题目:Renewable Estimation and Incremental Inference in Generalized Linear Models
主讲人:密西根大学 宋学坤教授
主持人:西南财经大学统计学院 常晋源教授
时间:2020年7月14日(周二)10:00-11:20
直播平台及会议ID:Zoom,976 3253 1414
报告摘要:
I will present a new online learning algorithm to analyze streaming data using the generalized linear models. Our proposed method is developed within a new framework of renewable estimation, in which the maximum likelihood estimation can be renewed with current data and summary statistics of historic data, but with no use of any historic data themselves. In the implementation, we design a new data flow, called the Rho architecture to accommodate the data storage of current and historic data, as well as to communicate with the computing layer of the system in order to facilitate sequential learning. We prove both estimation consistency and asymptotic normality of the renewable MLE, and propose some sequential inferences for model parameters. We illustrate our methods by numerical examples from both simulation experiments and real-world analysis.
主讲人简介:
Dr.
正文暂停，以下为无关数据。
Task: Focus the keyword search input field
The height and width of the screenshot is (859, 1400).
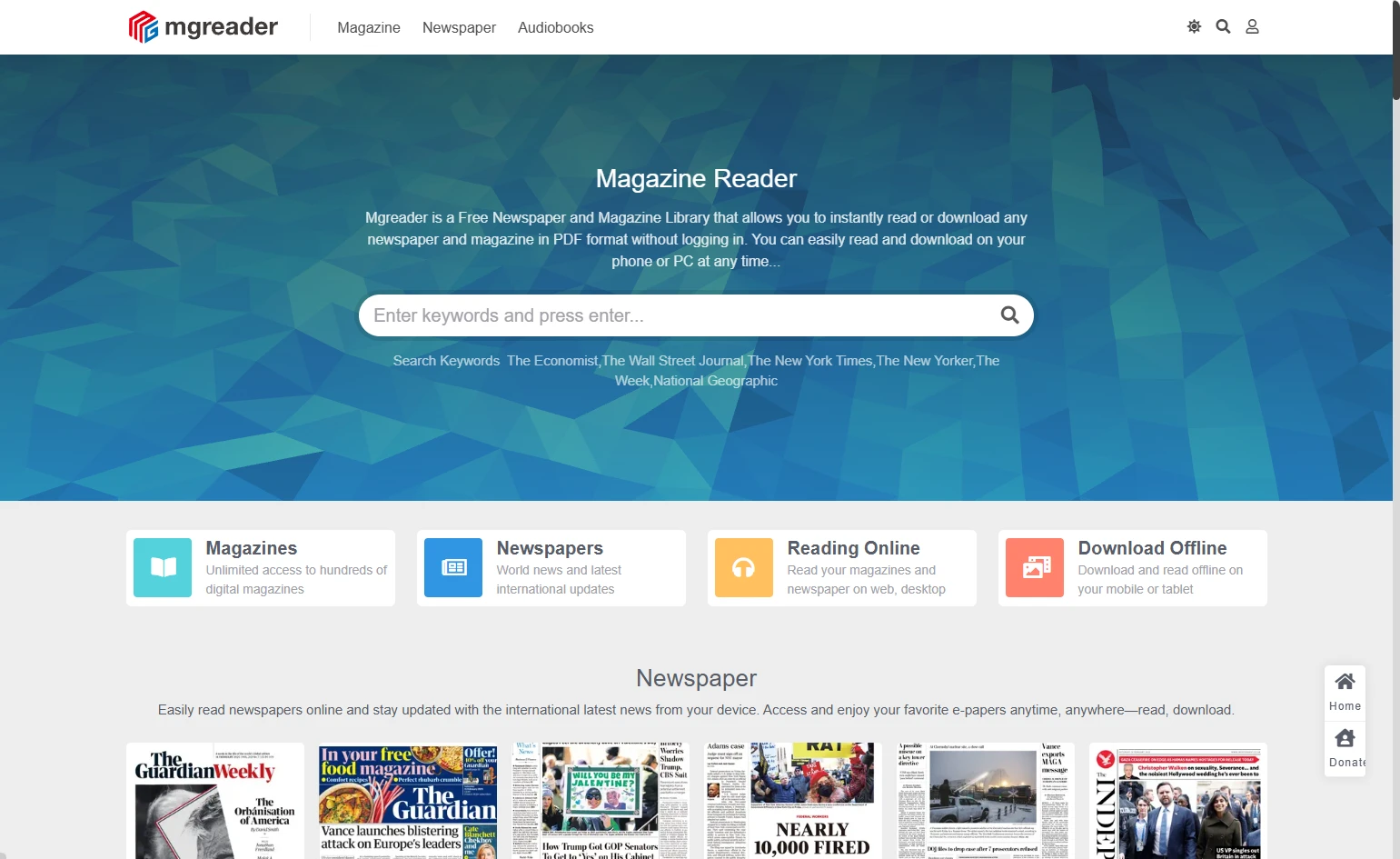Action: (672, 315)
Song is Professor of Biostatistics, and Associate Chair of Research, at the Department of Biostatistics, School of Public Health in the University of Michigan, Ann Arbor, since January, 2008. He received his PhD in Statistics from the University of British Columbia, Vancouver, Canada in 1996. He has published over 170 peer-reviewed papers. Dr. Song's research interests include distributed inference, high-dimensional data analysis, longitudinal data analysis, missing data problems, spatiotemporal modeling, and statistical methods in precision health. He is ASA Fellow and Elected Member of the International Statistical Institute. Dr. Song now serves as Associate Editor of the Journal of American Statistical Association, the Canadian Journal of Statistics, and the Journal of Multivariate Analysis.